There are two morphologic forms of thymus hyperplasia associated with Graves' disease: lymphoid hyperplasia and true hyperplasia. The first is characterized by a thymus medullary lymphoid-follicle formation that is not visualized as an enlargement of the anterior mediastinal compartment.2 In contrast, the second form, true hyperplasia, presents as an increase in thymic tissue.
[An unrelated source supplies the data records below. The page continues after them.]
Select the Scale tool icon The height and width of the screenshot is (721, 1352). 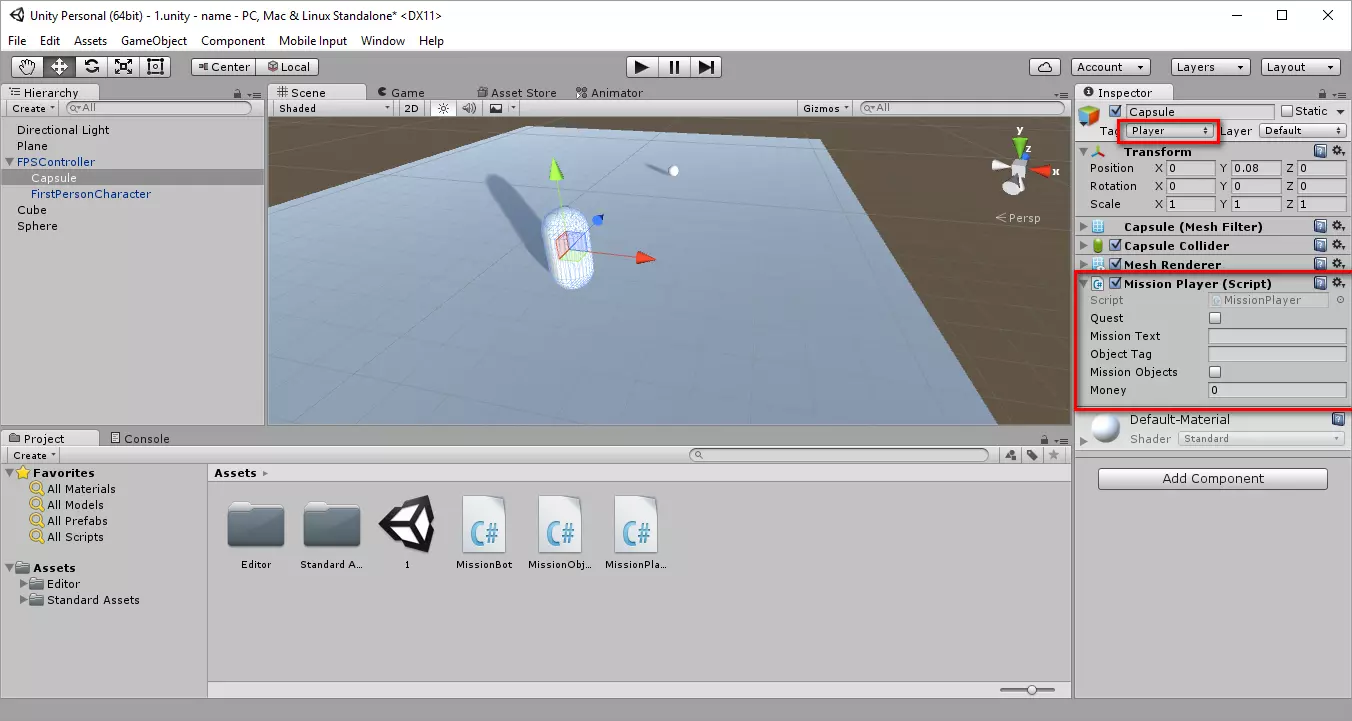pyautogui.click(x=123, y=67)
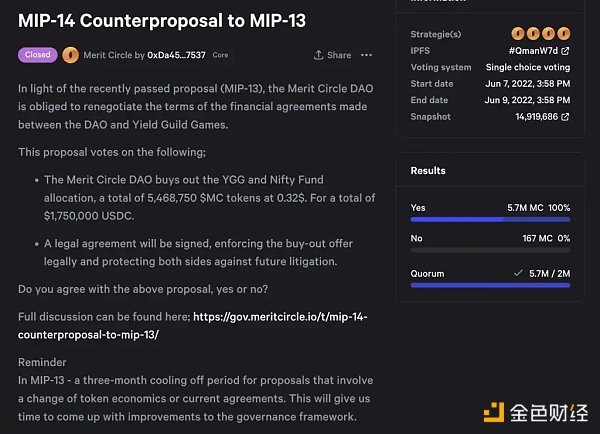Open the Merit Circle space link
This screenshot has width=600, height=434.
(114, 55)
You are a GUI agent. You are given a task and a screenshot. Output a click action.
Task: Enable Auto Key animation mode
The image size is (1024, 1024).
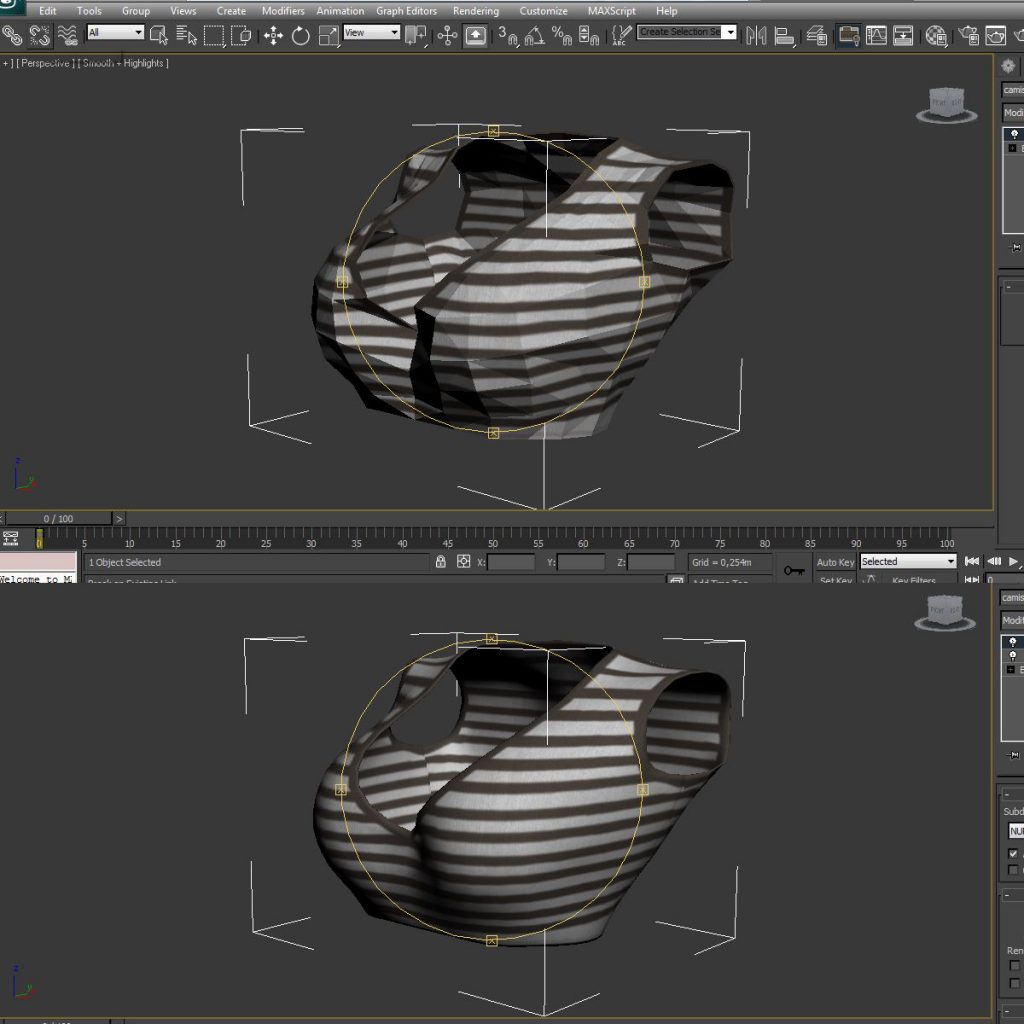coord(836,562)
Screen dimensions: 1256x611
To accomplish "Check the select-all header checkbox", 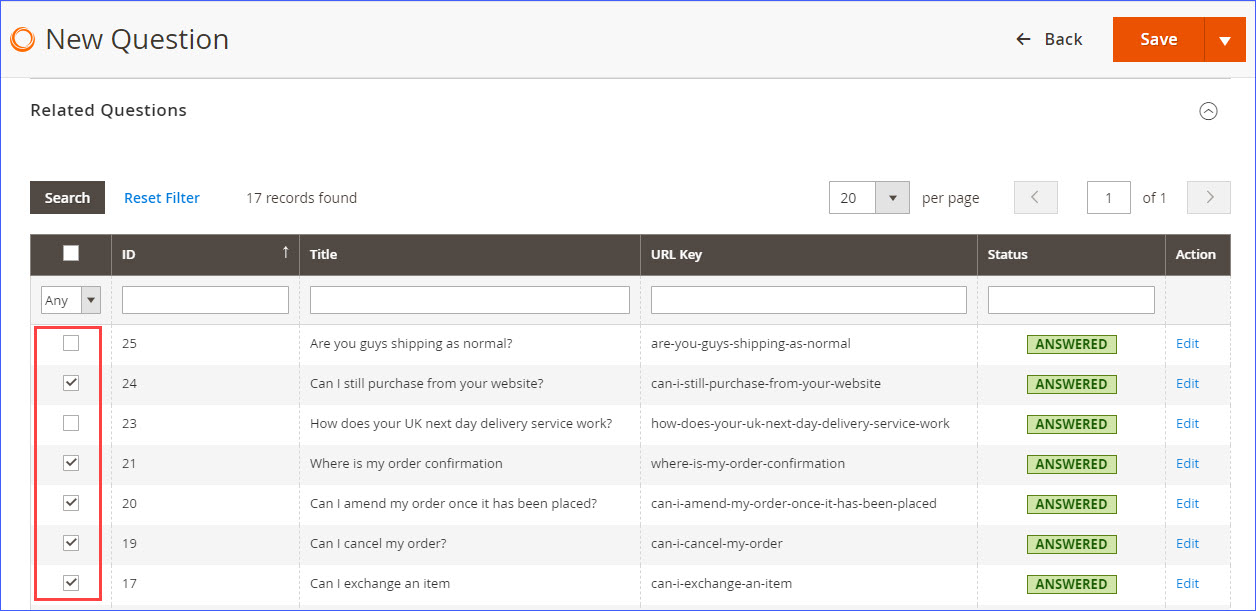I will pyautogui.click(x=69, y=254).
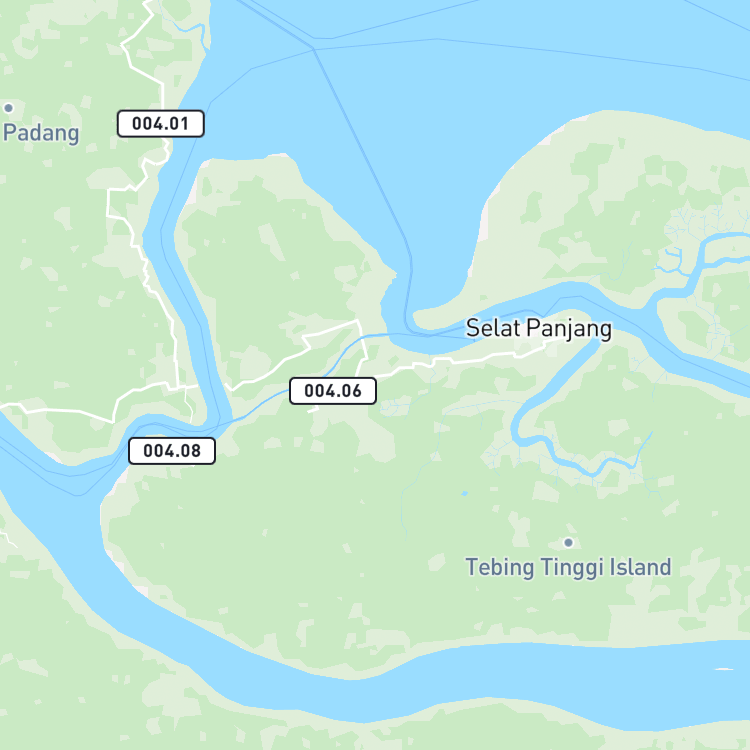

The mechanism of both hyperplasias is not well established and could be caused by excessive stimulation by the thyroid hormone or TRab itself.3,4
Few cases of detectable massive enlargements of the thymus have been reported; most of these cases involved thymectomy or biopsies to exclude the thymomas and treatment of the remaining tissue with hyperthyroidism.5,6 Because the association between Graveś disease and thymic hyperplasia is unclear, unnecessary approaches such as sternotomy and transthoracic biopsy may be used.7
In conclusion, thymic enlargement associated with Graves' disease, especially when a homogeneous mass without a surrounding invasion, calcifications or a cystic image is revealed from a thoracic CT-scan, allows for judicious clinical and radiologic follow-up during the hyperthyroidism treatment.
No potential conflict of interest was reported.
Danilovic DLS and Martin RM were responsible for the clinical diagnosis. Caruso P was the first investigator and Marui S was the mentor of the study.